In article <email@example.com>, Lester Zick <DontBother@nowhere.net> wrote:
> >If what one starts by assuming were demonstrably true, one would not > >need to assume it, one could demonstrate it instead. > > One always needs to assume whether assumptions ultimately turn out to > be true or false. This is true both of axioms and theorems.
How does one ever find out that something "ultimately turn out to be true or false" unless there is some ultimate source of truth?
I know of no such source.
> > >I am asking whether one can start by assuming nothing and ever get > >something from that nothing. > > But you're misrepresenting the problem which is not whether one starts > out with assumptions but whether the assumptions one starts out with > are subject to proof or not.
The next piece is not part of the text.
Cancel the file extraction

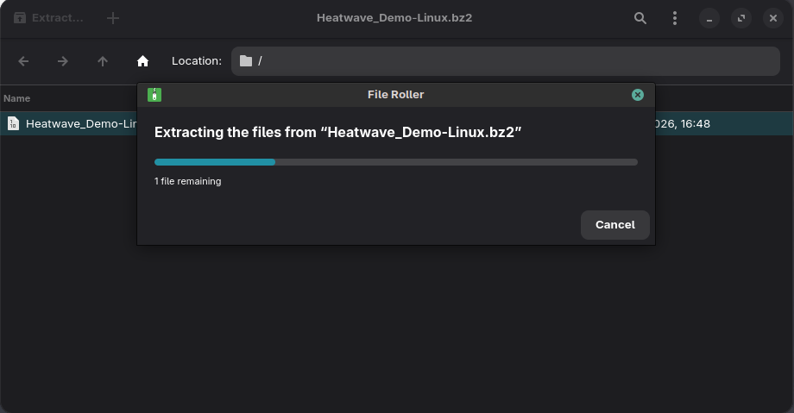click(614, 225)
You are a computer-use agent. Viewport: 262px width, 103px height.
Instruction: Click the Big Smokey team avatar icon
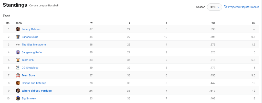[18, 98]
If what one takes as unproved assumptions could be proved, why wouldn't one start by including the proofs themselves, and so avoid having to make any assumptions at all?
> Not only axioms but theorems as well start > as speculative assumptions in the human mind. The difference is that > theorems are held to standards of proof of consistency with axioms but > axioms are not held to standards of proof of consistency with anything > at all except dialectical plausibility.
But you keep appealing to some "ultimate truth" by which axioms and axiom systems are ultimately to be tested, but give no source or justification for these alleged "ultimate truths".
Do you just mean that an axiom system which is both useful and not known to be self-inconsistent is "true". If so why not simply say so.